A Pawn's Passage

Chapter 911: The West Shakya Company



Within the Western Holy Court hierarchy, a chief bishop roughly corresponded to a fifth-rank Daoist priest. Above him were the Archbishop and Metropolitan, equivalent to a fourth-rank Jijiu Daoist master and a third-rank Youyi Daoist master, respectively. Further up was the Council of Cardinals, similar to the Golden Tower Council. Cardinal Deacons were equivalent to ordinary Sages, while Cardinal Priests were to Omniscient Sages, Cardinal Bishops to Virtuous Great Sages, Patriarchs to the Deputy Grand Masters, and the Pope to the Grand Master.

By this measure, Metropolitan White’s status was about the same as Qi Xuansu’s, while the man behind him, Cardinal Deacon Brown, was on par with a second-rank Taiyi Daoist master.

The West Shakya Company had a long-standing history, formally established the year before the fall of the Wei Dynasty.

It was formed by a group of influential merchants, who, in the year 1600 of the Western calendar, were granted a 15-year monopoly charter for trade in Western Shakya by the Lune royal family.

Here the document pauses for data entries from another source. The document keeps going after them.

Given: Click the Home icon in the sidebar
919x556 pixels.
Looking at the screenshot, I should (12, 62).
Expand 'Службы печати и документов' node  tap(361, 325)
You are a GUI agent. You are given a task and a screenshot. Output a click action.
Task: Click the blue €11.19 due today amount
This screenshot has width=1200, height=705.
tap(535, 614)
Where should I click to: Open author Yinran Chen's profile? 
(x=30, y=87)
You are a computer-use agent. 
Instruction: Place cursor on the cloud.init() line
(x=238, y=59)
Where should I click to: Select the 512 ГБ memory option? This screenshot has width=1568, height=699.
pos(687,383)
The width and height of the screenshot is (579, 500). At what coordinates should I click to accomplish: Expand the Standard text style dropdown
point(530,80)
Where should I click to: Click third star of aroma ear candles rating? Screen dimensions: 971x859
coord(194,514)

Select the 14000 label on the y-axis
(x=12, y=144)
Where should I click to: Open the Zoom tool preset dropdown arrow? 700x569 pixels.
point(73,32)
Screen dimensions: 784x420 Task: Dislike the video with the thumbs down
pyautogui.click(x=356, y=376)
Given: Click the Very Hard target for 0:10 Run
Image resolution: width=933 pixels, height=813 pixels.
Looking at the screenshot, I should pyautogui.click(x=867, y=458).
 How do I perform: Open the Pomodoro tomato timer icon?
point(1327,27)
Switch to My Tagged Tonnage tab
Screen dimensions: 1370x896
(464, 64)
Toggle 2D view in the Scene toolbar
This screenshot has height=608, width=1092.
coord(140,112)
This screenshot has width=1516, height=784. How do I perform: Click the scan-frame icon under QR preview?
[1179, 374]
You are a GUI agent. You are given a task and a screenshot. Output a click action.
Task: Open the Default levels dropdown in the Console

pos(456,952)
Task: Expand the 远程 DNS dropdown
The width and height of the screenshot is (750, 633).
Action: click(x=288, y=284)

The company had 125 shareholders, with an initial capital of 80,000 Gold Crowns.

Although Shakya was the birthplace of Buddhism, the Buddhist influence there had long waned, and the land lacked a unified government. Fragmented and divided, it became an easy target for the West Shakya Company to establish a strong foothold.

In the century that followed, the West Shakya Company grew rapidly, transforming from a trading company into a regional power, something resembling a nation. Its shareholder makeup also grew more complex. The original group of merchants was mostly pushed out, replaced by wealthy magnates, nobles, large guild masters, some local Western Shakya rulers, and clerical members from the Holy Court.

Soon enough, the clergy and nobles allied and took complete control of the West Shakya Company. Under their direction, the company even acquired governing and military authority.

They trained mercenary armies that nominally belonged to local Western Shakya rulers. But since these rulers were under the “protection” of the company or members of it themselves, these forces were in truth the company’s private army, playing a decisive role in consolidating its control over the region.

In the following decades, what the West Shakya Company engaged in was less trade and more outright plunder. Like bandits, they showed no morality. Incomplete records suggest that treasures worth over 15 million Gold Crowns were seized by the company.

Soon, the company’s shareholders turned their gaze eastward, intending to repeat their methods in Eastern Shakya. Ideally, they hoped to remove the word “West” from their name and simply become the Shakya Company.

Faced with the aggressive advance of the West Shakya Company, the states of Eastern Shakya pleaded for aid from the Daoist Order. The fourth-generation Grand Master ordered the Borneo Daoist Mansion to assist the Eastern Shakya states in their war against the Westerners. A month later, he gave another order, instructing the Spirit Guard Office to dispatch flying ships into the conflict.